I just received my soil test results and I am not really sure the best options to approach this. Most of the lawn is 2 years old, but I did a heavy overseed of kbg last fall. Any ideas and rates would be greatly appreciated.


----------



## Ridgerunner (May 16, 2017)

The fertilizer recommendations are crazy. That makes we question the value of the test. What lab did this test? Do you know what testing methods were used?


----------



## GreenBayLawn (Mar 4, 2021)

I do not know their methodology. The ph seems correct as it was higher last year (different soil test) and I had made some corrections last season.


----------



## ColeLawn (Nov 11, 2020)

Ridgerunner said:


> The fertilizer recommendations are crazy. That makes we question the value of the test. What lab did this test? Do you know what testing methods were used?


I wonder if those are the seasonal rate suggestions? So, 2.1#/N this season.


----------



## Ridgerunner (May 16, 2017)

AgSource is NAPT/PAP certified, so by most standards, a good lab. Tey use AA for major Cation extraction and if I remember correctly, they are one of very few labs that select P extraction based on pH. Most labs just do whatever is their default. Still, there must be a glitch. 25lbs of P2O5/M is way beyond excessive. Adding one pound would theoretically raise values by slightly more than 9 ppm. I would suggest 1-2 lbs of P2O5 spoon-fed this season for your pH. For K, Consider up to 10 lbs/M of K2O. N rate is up to you. Also give them a call about why their algorithm is making those recommendations. Thanks.


----------



## GreenBayLawn (Mar 4, 2021)

Ridgerunner said:


> AgSource is NAPT/PAP certified, so by most standards, a good lab. Tey use AA for major Cation extraction and if I remember correctly, they are one of very few labs that select P extraction based on pH. Most labs just do whatever is their default. Still, there must be a glitch. 25lbs of P2O5/M is way beyond excessive. Adding one pound would theoretically raise values by slightly more than 9 ppm. I would suggest 1-2 lbs of P2O5 spoon-fed this season for your pH. For K, Consider up to 10 lbs/M of K2O. N rate is up to you. Also give them a call about why their algorithm is making those recommendations. Thanks.
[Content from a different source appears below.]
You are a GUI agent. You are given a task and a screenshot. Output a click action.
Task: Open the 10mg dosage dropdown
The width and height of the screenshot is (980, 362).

Thanks for the advice. I will call them and mention it. I wonder if 25lbs was really 2.5?


----------



## Lawn Whisperer (Feb 15, 2021)

Additionally, P and P2O5 have different mass, but even then it's still an excessive recommendation.


----------



## AndyS (Jun 13, 2020)

For all of the ebbs and flows of the soil test results it looks like - since you're low on P and K you could employ balanced ferts (10-10-10 / 12-12-12 / whatever) for a portion of your program.

Since your ph is high, there are some balanced ferts out there that use ammonium sulfate for N. Otherwise, you can pick up ammonium sulfate in 50lb bags for as low as $11 if you want to go that route.

Good luck!


----------



## Deadlawn (Sep 8, 2020)

GreenBayLawn said:


> I wonder if 25lbs was really 2.5?


This is what I was thinking.


----------



## GreenBayLawn (Mar 4, 2021)

Spoke to the lab and they fixed the error. These are the same results except for the phosphorus recommendation. They also recommended putting some epsom salt down. Anyone have any experience with that?


----------



## Ridgerunner (May 16, 2017)

I wouldn't. With a CEC of 22 and under 3% OM, your CEC indicates that you have a fair amount of clay. Mg can tightly bind clay, making it hard and tight when dry and greasy when wet. 410 ppm is above sufficiency levels for turf use needs and your Ca:Mg ratio is only 6:1. I wouldn't mess with it.


----------